As primeiras escolhas que apresentamos do rapper de Odivelas recaem para dois temas clássicos da história do rock. “The House Of The Rising Sun” é uma peça cuja sonoridade facilmente detectamos em Halloween, como em “Debaixo Da Ponte”, que busca um riff aliciante de guitarra em modo de balada vadia. “Lithium” não segue o mesmo caso. Ainda assim conseguimos ver a ligação entre Allen e Kurt Cobain. As letras do falecido cantor americano eram carregadas de emoção das mais variadas formas. Amor, critica, auto-retrato, paranóia. Tudo temas que podemos encontrar pelo repertório de Halloween, num tom mais “kriminal”. O desespero da voz de Kurt também ajuda a entender algumas das performances de Allen no seu mais recente álbum: “Bairro Black” pode ser um dos exemplos.

 


 

[PUBLIC ENEMY] “Hazy Shade Of Criminal”

 

 

[THE PRODIGY] “Firestarter”

 

Estas duas canções retratam dois casos distintos da influência do punk nos subgéneros da electrónica. No tema dos norte-americanos Public Enemy vemos claramente a herança da força das palavras que têm como objectivo mover as massas. Numa sonoridade que busca a dureza do rock aplicada aos samplers e caixas de ritmos. É provavelmente o tema que mais facilmente se conecta em semelhanças com o som que Halloween assina, até porque provém da mesma escola, o hip hop.
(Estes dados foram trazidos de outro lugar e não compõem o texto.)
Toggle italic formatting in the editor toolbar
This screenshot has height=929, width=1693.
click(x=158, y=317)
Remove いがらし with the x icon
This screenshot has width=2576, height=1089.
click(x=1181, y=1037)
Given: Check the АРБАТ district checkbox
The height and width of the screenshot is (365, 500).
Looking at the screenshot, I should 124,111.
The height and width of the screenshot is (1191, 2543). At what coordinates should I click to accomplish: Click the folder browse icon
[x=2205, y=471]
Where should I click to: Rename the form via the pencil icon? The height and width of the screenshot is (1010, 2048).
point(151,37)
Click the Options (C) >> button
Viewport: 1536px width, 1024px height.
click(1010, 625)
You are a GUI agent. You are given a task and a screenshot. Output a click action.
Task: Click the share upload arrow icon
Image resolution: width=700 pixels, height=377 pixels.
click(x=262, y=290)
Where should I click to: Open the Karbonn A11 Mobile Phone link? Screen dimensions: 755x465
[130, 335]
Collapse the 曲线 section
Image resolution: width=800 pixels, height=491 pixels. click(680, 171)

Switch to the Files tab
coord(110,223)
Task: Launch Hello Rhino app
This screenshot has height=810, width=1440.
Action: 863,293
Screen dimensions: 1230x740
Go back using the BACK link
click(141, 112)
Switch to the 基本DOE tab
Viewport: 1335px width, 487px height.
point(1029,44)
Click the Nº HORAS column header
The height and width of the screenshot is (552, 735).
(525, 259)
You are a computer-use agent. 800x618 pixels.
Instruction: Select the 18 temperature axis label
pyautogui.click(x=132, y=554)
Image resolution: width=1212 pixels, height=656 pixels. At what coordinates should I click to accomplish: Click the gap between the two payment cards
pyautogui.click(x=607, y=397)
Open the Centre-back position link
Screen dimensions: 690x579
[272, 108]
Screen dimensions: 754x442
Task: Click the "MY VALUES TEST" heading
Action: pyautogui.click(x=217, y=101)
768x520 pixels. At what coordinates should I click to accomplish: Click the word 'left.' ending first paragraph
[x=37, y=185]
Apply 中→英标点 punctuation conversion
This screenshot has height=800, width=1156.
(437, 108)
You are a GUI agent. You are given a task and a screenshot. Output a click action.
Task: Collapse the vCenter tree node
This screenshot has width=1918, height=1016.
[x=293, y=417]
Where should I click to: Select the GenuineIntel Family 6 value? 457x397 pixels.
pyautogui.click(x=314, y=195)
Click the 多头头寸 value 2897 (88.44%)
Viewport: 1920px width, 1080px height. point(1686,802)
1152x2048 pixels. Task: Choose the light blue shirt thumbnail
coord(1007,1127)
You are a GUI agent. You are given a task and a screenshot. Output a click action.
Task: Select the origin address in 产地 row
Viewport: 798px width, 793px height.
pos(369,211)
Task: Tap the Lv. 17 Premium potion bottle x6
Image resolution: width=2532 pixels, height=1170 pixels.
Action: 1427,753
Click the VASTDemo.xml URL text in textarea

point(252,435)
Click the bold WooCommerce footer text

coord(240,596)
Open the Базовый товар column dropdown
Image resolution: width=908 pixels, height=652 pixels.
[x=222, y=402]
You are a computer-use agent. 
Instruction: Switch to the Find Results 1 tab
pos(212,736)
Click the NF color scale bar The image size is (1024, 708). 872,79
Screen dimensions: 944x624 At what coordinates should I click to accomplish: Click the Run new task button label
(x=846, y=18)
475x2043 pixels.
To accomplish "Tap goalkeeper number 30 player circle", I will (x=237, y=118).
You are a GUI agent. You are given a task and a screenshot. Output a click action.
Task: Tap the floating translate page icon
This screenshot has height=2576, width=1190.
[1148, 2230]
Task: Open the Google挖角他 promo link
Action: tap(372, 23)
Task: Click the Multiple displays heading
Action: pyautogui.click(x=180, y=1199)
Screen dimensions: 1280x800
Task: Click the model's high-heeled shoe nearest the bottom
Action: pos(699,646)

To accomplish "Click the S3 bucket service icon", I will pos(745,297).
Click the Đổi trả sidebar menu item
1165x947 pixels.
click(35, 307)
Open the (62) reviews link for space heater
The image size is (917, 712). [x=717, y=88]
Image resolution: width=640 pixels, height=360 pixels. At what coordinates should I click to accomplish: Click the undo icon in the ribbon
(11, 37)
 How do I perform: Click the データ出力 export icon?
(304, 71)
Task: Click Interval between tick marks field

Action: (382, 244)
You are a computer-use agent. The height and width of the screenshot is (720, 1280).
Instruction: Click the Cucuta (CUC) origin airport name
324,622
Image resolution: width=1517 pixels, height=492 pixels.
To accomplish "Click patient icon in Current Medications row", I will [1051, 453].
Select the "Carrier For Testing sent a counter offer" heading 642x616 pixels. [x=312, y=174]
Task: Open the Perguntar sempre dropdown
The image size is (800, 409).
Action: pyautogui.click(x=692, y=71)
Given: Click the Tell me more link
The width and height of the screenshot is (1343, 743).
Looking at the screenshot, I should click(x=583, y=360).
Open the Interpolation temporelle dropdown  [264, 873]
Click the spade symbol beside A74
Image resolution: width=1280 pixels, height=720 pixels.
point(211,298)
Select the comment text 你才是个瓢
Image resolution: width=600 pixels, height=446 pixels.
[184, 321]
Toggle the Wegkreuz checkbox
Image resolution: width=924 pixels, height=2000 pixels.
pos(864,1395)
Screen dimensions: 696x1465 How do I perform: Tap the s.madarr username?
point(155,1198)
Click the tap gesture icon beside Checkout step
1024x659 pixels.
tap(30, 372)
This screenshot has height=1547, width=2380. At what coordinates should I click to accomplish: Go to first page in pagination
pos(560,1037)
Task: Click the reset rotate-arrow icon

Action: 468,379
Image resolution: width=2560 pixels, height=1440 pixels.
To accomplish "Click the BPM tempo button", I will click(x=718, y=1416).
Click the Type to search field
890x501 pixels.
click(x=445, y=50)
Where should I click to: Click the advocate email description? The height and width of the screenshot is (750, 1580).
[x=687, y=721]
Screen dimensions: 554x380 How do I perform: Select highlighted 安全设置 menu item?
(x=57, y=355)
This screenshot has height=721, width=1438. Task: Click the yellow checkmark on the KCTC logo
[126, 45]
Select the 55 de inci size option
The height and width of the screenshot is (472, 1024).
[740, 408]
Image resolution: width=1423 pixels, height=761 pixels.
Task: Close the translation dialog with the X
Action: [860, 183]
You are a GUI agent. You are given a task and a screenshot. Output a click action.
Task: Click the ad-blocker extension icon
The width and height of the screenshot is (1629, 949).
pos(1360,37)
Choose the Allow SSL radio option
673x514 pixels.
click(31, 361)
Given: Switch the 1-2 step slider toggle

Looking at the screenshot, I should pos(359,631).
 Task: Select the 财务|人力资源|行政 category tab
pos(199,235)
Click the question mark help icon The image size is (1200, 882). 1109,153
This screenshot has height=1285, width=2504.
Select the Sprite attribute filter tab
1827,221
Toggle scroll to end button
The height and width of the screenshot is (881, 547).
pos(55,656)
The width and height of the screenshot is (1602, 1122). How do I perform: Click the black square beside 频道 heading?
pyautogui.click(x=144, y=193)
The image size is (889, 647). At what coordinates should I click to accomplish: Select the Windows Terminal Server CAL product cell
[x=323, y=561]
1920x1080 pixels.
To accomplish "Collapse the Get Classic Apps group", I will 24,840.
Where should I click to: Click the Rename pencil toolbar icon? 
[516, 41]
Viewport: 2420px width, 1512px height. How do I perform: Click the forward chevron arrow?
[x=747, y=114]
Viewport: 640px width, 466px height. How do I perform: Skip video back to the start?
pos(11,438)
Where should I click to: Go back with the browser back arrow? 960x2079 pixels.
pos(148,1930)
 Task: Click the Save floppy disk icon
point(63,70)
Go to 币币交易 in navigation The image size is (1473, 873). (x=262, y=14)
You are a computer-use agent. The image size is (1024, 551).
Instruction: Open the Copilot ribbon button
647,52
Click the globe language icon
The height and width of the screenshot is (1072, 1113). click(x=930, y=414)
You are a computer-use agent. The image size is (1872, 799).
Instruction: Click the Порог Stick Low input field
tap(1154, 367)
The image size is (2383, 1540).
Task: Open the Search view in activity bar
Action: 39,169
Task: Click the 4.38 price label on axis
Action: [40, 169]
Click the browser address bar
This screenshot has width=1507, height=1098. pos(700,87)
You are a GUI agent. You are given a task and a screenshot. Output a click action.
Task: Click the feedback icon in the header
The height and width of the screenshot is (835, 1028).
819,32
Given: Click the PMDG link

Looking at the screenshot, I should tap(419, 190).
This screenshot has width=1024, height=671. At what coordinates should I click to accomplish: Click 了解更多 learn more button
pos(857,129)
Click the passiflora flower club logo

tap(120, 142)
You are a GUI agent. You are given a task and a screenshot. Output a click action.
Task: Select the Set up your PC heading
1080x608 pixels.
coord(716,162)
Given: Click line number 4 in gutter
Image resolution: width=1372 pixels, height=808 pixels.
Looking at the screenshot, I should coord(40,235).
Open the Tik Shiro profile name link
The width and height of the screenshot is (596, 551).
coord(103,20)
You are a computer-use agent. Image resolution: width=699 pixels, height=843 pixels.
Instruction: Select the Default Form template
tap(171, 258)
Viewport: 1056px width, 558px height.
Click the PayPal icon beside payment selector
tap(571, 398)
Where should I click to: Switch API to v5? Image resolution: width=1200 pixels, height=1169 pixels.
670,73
“Firestarter” é uma fonte de energia, tal como qualquer outro single dos britânicos The Prodigy, e Keith Flint parece ter a habilidade de realmente pegar fogo às palavras. É este o elo de ligação à música do rapper português. As palavras a transbordar de raiva, ditas de forma directa e crua. “Mr. Bullying” é um desses casos, em que parece que todas as energias negativas se apoderam da caneta para dar asas às mais bizarras histórias de crime e violência.